## FRAGMENTO SELECCIONADO
━━━━━━━━━━
¡MALDITO PINOCHET!
La tiza, el barro, la niebla, la pátina del tiempo, todo eso es brumoso, como el recuerdo en los tebeos de Jorge González. Este artista argentino, que nos sorprendió con Fuelle, aquella plasmación efectiva de la tristeza acunada por el tango, vuelve a contener la incertidumbre y la desesperanza en sus viñetas vaporosas para contar el ascenso de Pinochet al poder en Chile.
De eso trata ¡Maldito Allende!, un tebeo escrito por Olivier Bras que puede definirse mejor como una historieta biográfica de la carrera política truncada de Salvador Allende, aunque el tebeo le sobrepasa y llega hasta el final de la vida de Pinochet. Bras ha querido enfocar esta obra desde la distancia que permite ser hijo de afines a Pinochet, como lo es él, pero convencido de que la herida abierta con la dictadura sigue expuesta a ojos de todos. Todas las zanjas que abrieron los dictadores para sus cadáveres siguen así, sin adecentar, sin reparación posterior. Esto de reparar tumbas es difícil que ocurra si el dictador se aferró al poder el tiempo suficiente, como ocurrió en Chile o en nuestro país. Por eso este tebeo resulta tan interesante para un lector español en estos años de efemérides de la Guerra Civil.
El tebeo ha sido editado en España por ECC en 2017 (previamente por Futuropolis, en Francia, en 2015; luego en Chile, por Grafito, en 2016, bajo el título ¡Ese maldito Allende!, aunque nada de eso se dice en los créditos del tebeo español), y en sus páginas se describen dos trayectorias opuestas. Una es la de un militar prudente que en su fuero interno interpreta el socialismo que se aproxima como “el caos”, y finalmente se ve impelido a tomar las riendas de un país traicionando al Gobierno. La otra es la de un político inflamado de entusiasmo ideológico que desea cambiar una realidad sin percatarse de que el caos ya se había instalado en ella, y cuando se percata decide no traicionar al pueblo. La consecuencia del choque de esos dos egos es, cómo no, el caos.
━━━━━━━━━━
## TU TAREA
Continúa la reseña sobre el tebeo ¡Maldito Allende! justo después de su última frase.

## Entradas guardadas
━━━━━━━━━━
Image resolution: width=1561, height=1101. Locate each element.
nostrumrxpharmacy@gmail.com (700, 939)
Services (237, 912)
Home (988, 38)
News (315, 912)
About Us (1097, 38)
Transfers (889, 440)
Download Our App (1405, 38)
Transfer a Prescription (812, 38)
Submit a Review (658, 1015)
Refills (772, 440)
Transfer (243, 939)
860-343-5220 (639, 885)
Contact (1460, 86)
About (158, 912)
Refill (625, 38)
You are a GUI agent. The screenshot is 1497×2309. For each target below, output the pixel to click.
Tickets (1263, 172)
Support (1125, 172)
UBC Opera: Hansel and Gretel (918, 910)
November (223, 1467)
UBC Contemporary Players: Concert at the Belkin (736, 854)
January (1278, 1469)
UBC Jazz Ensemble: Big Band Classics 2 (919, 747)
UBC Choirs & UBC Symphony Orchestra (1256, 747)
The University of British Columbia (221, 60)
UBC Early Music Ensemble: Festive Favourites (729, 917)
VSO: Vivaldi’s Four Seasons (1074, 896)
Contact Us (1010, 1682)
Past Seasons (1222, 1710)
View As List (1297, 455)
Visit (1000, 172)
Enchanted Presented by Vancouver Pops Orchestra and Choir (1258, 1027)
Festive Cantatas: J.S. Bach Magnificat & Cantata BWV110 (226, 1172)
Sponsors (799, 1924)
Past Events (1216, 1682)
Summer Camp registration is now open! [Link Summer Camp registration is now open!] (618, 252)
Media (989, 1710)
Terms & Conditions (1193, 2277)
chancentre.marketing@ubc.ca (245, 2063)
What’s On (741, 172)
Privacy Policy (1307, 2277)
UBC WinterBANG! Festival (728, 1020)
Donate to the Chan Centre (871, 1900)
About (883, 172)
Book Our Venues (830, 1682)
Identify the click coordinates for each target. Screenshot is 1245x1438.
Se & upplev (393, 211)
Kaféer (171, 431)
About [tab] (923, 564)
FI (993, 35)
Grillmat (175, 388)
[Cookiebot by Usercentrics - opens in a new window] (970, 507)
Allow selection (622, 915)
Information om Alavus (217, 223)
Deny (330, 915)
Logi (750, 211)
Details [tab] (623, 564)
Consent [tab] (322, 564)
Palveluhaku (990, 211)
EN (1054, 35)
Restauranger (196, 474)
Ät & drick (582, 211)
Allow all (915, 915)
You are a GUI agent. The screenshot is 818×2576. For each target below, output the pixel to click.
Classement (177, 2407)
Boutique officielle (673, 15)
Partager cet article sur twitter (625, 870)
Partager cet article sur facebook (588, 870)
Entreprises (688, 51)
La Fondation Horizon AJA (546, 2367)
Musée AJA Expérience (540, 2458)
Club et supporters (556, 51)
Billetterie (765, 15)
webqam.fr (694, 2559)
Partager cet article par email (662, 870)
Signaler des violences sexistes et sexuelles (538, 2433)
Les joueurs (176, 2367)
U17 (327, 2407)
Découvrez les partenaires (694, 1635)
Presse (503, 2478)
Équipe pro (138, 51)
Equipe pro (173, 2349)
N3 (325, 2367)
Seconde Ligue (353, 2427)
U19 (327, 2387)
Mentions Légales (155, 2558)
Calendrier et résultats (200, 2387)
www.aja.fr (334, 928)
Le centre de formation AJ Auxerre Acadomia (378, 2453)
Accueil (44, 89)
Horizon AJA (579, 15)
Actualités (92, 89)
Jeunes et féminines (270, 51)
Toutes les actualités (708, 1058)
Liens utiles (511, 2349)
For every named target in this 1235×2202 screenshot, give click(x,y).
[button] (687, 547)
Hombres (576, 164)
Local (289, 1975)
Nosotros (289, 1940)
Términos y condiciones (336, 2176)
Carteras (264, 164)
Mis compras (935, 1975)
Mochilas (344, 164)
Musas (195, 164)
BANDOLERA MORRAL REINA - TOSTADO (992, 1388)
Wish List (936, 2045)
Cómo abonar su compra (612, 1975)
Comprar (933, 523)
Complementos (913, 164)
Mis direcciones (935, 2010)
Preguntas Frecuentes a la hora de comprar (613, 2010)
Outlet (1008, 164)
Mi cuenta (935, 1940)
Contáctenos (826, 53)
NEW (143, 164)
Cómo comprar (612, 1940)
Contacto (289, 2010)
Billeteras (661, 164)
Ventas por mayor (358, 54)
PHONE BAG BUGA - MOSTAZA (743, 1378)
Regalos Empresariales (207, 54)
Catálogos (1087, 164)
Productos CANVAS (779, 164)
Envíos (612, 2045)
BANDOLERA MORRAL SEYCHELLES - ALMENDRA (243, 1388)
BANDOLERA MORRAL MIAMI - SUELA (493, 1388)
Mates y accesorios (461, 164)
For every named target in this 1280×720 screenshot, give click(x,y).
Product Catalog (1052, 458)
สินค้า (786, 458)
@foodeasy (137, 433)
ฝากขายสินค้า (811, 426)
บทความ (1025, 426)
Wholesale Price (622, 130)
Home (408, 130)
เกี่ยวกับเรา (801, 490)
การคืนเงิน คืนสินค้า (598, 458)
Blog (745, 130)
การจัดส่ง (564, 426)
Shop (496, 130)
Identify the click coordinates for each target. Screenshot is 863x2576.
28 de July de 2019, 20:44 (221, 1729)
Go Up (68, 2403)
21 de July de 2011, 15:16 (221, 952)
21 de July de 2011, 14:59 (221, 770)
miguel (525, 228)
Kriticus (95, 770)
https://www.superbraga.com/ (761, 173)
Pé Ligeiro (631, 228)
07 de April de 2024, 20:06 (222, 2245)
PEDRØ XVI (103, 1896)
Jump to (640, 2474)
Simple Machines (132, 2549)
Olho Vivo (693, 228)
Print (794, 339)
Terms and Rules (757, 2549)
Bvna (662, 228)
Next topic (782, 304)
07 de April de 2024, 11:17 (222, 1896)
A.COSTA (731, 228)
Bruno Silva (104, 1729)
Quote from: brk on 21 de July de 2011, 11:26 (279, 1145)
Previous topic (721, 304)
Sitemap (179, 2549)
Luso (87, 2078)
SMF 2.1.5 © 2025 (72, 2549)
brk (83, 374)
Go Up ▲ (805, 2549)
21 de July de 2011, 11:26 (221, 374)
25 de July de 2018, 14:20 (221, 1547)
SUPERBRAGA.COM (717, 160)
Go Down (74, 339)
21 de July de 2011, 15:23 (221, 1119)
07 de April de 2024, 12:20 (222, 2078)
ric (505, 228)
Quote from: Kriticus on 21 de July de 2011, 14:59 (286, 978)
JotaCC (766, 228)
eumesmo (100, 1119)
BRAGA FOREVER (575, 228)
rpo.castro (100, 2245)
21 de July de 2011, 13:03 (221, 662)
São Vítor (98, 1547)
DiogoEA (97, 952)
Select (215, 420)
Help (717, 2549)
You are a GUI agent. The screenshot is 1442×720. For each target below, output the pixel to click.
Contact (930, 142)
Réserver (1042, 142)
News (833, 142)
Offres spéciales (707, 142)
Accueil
━━━━━━━━━━
## RESULTADO DE LA TAREA
El relato que han construido Bras y González es doloroso. Es claro, hasta luminoso en las primeras páginas, en las que se describe un encuentro casual del socialista con el militar. Luego, los autores nos llevan hacia la negrura de una mina en África y ya no podremos volver a escapar de la oscuridad. Las viñetas se vuelven sepia, o grises, salvo por algunas ventanas abiertas a la luz o al fútbol (siempre luminoso el fútbol) para explorar algún recuerdo o ciertos momentos jóvenes, pero en general el retrato de la vida de Allende o las decisiones de Pinochet ocupan viñetas neblinosas. González es todo un experto en esto de sumir en la sordidez al lector. Resulta fascinante su juego de gasas, guaches y collages; impresiona su uso del azul (excelente la doble página del Tren de la Victoria atravesando la noche del fracaso); clínico es su modo de retratar a Pinochet tomando decisiones, con esos ojos deshabitados. Es borrosa y duele toda la narración del ascenso al poder de Allende, sus tomas en contrapicado con el rostro cortado, su pose desdibujada según crece la crisis y toda la bruma que se extiende por el palacio presidencial durante el golpe militar. Es la fotografía movida pero perfecta de la historia, el mejor retrato de aquella decepción. Porque, en efecto, tras el golpe llegó un tiempo de desgracia para los opositores al nuevo régimen, una represión brutal que quedó más resaltada por el hecho de que el dictador terminó muriendo libre y tranquilo.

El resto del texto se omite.